I want to relate my experience regarding an interesting scenario I encountered and how I was able to fix it.

 

So you have a clustered RMS and you have reason to failover the cluster to the other node of the cluster.

This was encountered in Windows Server 2008 R2 and I have not tested this on other versions of the Windows O/S

When you do attempt the failover everything looks to be working OK until you try to open the console.
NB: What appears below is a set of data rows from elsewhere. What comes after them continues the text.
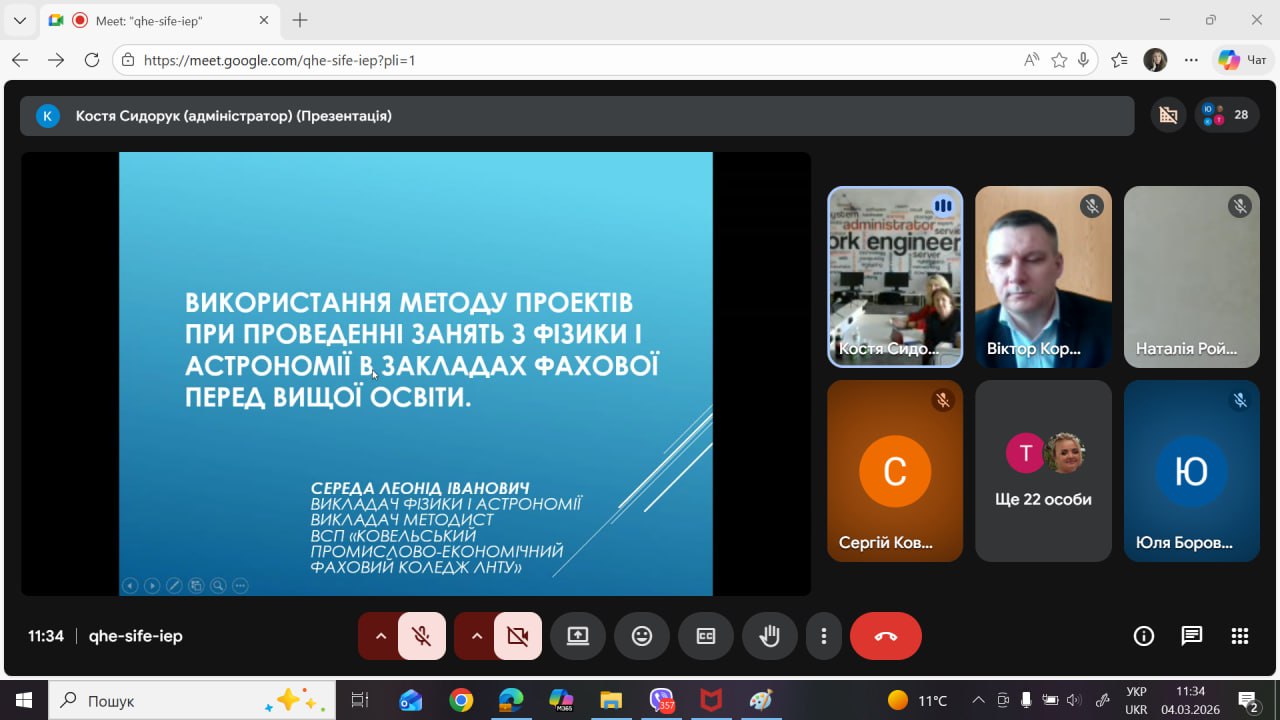Open the browser tab list chevron
The image size is (1280, 720).
pyautogui.click(x=19, y=20)
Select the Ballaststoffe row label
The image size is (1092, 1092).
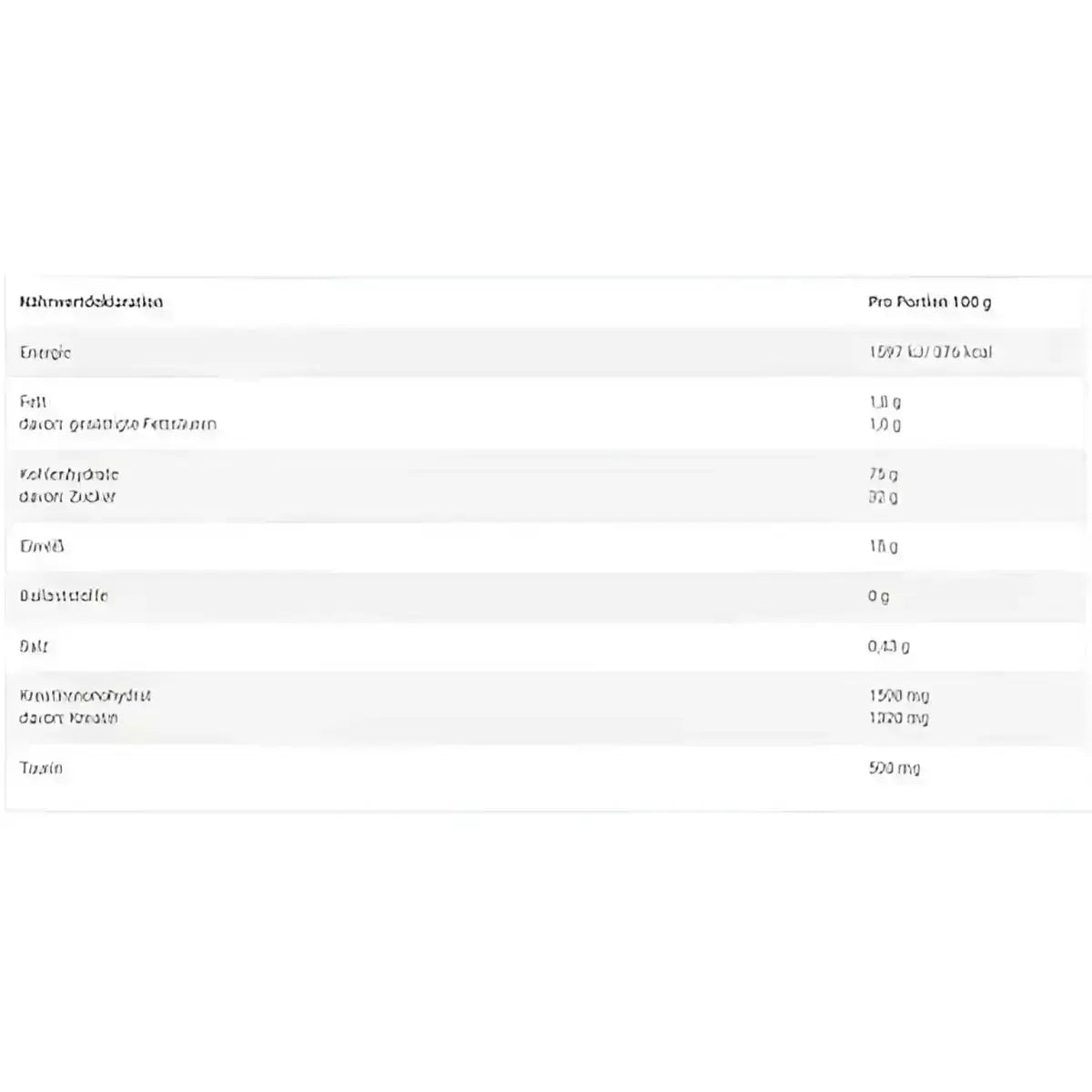[x=64, y=596]
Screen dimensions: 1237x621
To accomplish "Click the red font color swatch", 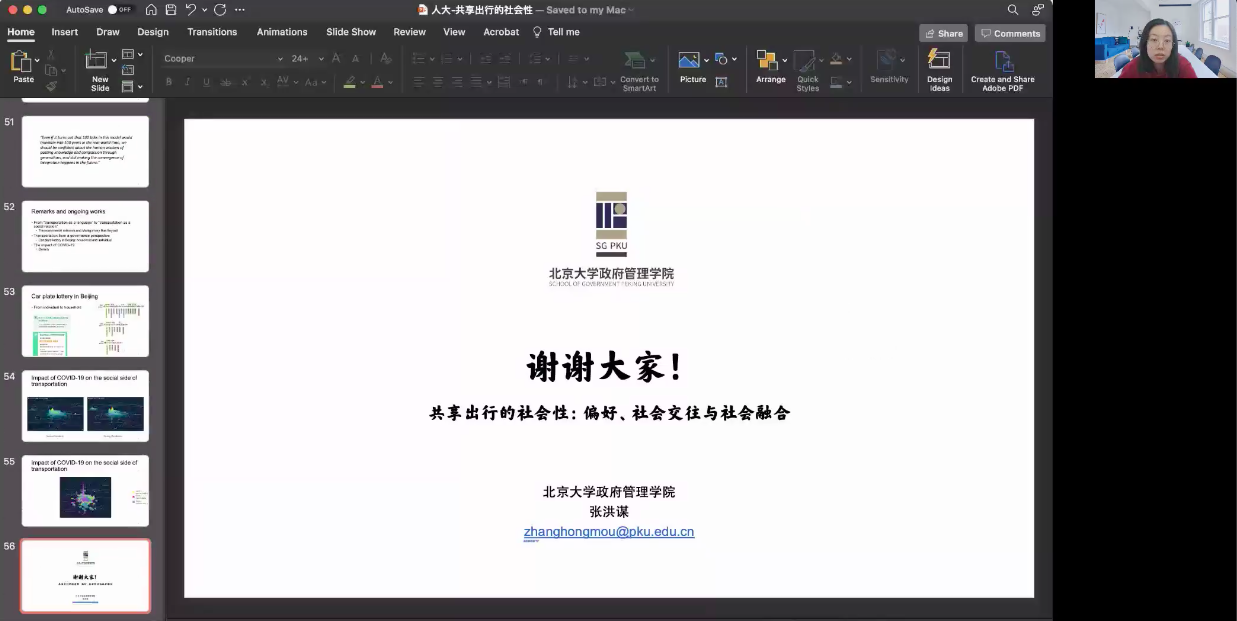I will pos(377,82).
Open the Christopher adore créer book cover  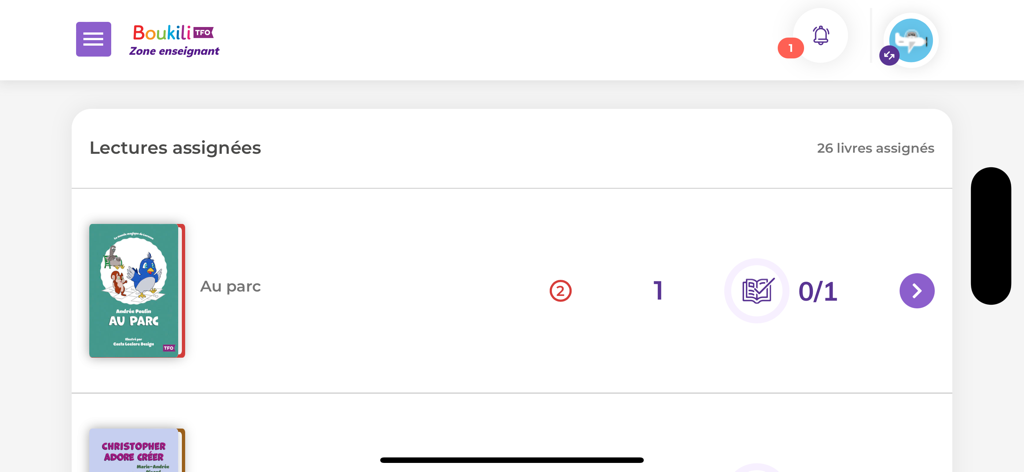coord(135,451)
When you do so it sates that it fails to do so because the SDK service is not running. You got a similar message like this when opening the console

=================================================================================================================

Date: 1/27/2019 2:46:53 PM
Application: System Center Operations Manager 2007 R2
Application Version: 6.1.7221.49
Severity: Error
Message: Failed to connect to server 'servername.contoso.com'

Microsoft.EnterpriseManagement.Common.SdkServiceNotInitializedException: Sdk Service has not yet initialized. Please retry
   at Microsoft.EnterpriseManagement.DataAbstractionLayer.SdkDataAbstractionLayer.HandleIndigoExceptions(Exception ex)
   at Microsoft.EnterpriseManagement.DataAbstractionLayer.SdkDataAbstractionLayer.CreateChannel(TieredManagementGroupConnectionSettings managementGroupTier)
   at Microsoft.EnterpriseManagement.DataAbstractionLayer.SdkDataAbstractionLayer..ctor(DuplexChannelFactory`1 channelFactory, TieredManagementGroupConnectionSettings managementGroupTier, IClientDataAccess callback, CacheMode cacheMode)
   at Microsoft.EnterpriseManagement.DataAbstractionLayer.SdkDataAbstractionLayer.CreateEndpoint(ManagementGroupConnectionSettings connectionSettings, IClientDataAccess clientCallback)
   at Microsoft.EnterpriseManagement.DataAbstractionLayer.SdkDataAbstractionLayer.Connect(ManagementGroupConnectionSettings connectionSettings)
   at Microsoft.EnterpriseManagement.ManagementGroup..ctor(String serverName)
   at Microsoft.EnterpriseManagement.ManagementGroup.Connect(String serverName)
   at Microsoft.EnterpriseManagement.Mom.Internal.UI.Common.ManagementGroupSessionManager.Connect(String server)
   at Microsoft.EnterpriseManagement.Mom.Internal.UI.Console.ConsoleWindowBase.TryConnectToManagementGroupJob(Object sender, ConsoleJobEventArgs args)

 

=================================================================================================================

The oddest thing about this is that when you check failover manager  and the SDK service is running just fine. 

The workaround for this is to simply failover back to the original node. If you do so things are working fine but you still have to do a failover for some reason.

There are several things that cause a clustered RMS to not work. Also, there are several things that cause only one of the nodes in the cluster to work properly and not the other.

For this scenario I noticed that when collecting diagnostics data the transfer was really slow (around 6kb/sec). A network capture showed that there were packets being dropped across the connection.

This lead me to check the settings on the NIC for that LAN connection. The NIC was set to a very slow connection of 100/Full.

This causes failover manager to complete bringing the resource online but it doesn't allow the SDK service to start because the connection is too slow for the amount of data being passed to the SDK service and so it start dropping the network packets and the SDK service will not start.

To resolved this the NIC was set to 1000/Full (autosensing) instead and then the failover was successful.